BENER MERIAH – Satuan Tugas (Satgas) DPRA Percepatan Rehabilitasi dan Rekonstruksi (Rehab Rekon) bersama Tenaga Ahli Kementerian Dalam Negeri (Kemendagri) menggelar rapat koordinasi di Kampung Wih Porak, Kabupaten Bener Meriah, Minggu (5/7/2026), guna mempercepat penyelesaian pembangunan Jalan Alternatif Uwerlah. Jalur Simpang Lancang–Simpang Werlah tersebut kini menjadi akses utama distribusi logistik menuju wilayah Tengah Aceh setelah Jalan Arteri Enang-Enang terputus akibat bencana.

Rapat koordinasi dihadiri Satgas DPRA Percepatan Rehab Rekon, Tenaga Ahli Kemendagri, pemerintah kampung, serta perwakilan masyarakat. Pertemuan difokuskan pada penyelesaian berbagai kendala pembangunan, termasuk persoalan ganti rugi lahan masyarakat yang terdampak proyek peningkatan jalan agar pembangunan dapat berjalan sesuai ketentuan tanpa mengabaikan hak-hak warga.

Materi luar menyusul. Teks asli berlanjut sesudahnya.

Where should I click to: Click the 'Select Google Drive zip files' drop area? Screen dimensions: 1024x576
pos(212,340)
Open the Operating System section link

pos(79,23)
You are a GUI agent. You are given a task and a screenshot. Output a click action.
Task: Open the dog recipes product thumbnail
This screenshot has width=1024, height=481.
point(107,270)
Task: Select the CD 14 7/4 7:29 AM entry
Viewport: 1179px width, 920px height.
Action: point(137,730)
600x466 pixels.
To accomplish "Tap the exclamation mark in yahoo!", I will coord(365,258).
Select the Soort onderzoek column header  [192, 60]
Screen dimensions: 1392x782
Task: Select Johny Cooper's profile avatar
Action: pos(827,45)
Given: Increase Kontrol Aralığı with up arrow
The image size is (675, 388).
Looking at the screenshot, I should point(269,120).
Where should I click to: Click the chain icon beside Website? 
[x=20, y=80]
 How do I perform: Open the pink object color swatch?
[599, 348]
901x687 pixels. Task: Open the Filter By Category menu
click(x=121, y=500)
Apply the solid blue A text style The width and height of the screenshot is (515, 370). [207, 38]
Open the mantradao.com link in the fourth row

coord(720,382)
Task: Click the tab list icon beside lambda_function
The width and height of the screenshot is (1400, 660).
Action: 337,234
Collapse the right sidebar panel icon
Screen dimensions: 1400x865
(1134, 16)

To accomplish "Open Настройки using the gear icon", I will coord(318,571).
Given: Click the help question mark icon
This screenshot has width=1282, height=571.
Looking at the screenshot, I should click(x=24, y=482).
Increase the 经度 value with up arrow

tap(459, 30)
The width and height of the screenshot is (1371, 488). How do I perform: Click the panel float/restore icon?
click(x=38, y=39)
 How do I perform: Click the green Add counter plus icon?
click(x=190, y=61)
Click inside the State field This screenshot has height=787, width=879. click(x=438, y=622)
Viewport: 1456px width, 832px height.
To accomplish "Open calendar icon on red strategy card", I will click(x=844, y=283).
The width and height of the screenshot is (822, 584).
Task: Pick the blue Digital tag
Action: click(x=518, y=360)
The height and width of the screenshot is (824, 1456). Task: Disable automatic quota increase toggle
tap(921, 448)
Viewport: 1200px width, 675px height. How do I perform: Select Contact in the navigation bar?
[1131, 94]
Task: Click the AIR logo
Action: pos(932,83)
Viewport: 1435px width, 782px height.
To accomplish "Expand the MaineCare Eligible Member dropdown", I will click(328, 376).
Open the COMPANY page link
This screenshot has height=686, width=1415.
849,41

Satgas DPRA Percepatan Rehab Rekon, Rahmudinsyah, S.Sos, menegaskan bahwa keberadaan jalan alternatif tersebut memiliki peran strategis dalam menjaga kelancaran distribusi kebutuhan pokok bagi masyarakat di wilayah terdampak.

“Akses ini sangat vital dalam kondisi pascabencana. Distribusi sembako dan logistik masyarakat sangat bergantung pada jalan ini,” ujar Rahmudinsyah.

Ia menjelaskan, rapat koordinasi juga membahas tindak lanjut Putusan Perkara Perdata Pengadilan Negeri Simpang Tiga Redelong Nomor 10/Pdt.G/2023/PN.Str tanggal 19 Maret 2024 yang berkaitan dengan penyelesaian ganti rugi lahan masyarakat.

“Kami di DPRA dan Satgas PRR Kemendagri hadir sebagai fasilitator agar proses rehabilitasi dan rekonstruksi berjalan cepat, tetapi tetap tidak menimbulkan persoalan atau konflik baru di tengah masyarakat,” katanya.

Tenaga Ahli Kemendagri Satgas Percepatan Rehab Rekon Aceh, Zam Zam Mubarak, menegaskan pembangunan Jalan Alternatif Uwerlah merupakan salah satu prioritas dalam proses rehabilitasi dan rekonstruksi wilayah terdampak bencana di Aceh karena memiliki fungsi strategis sebagai jalur distribusi logistik.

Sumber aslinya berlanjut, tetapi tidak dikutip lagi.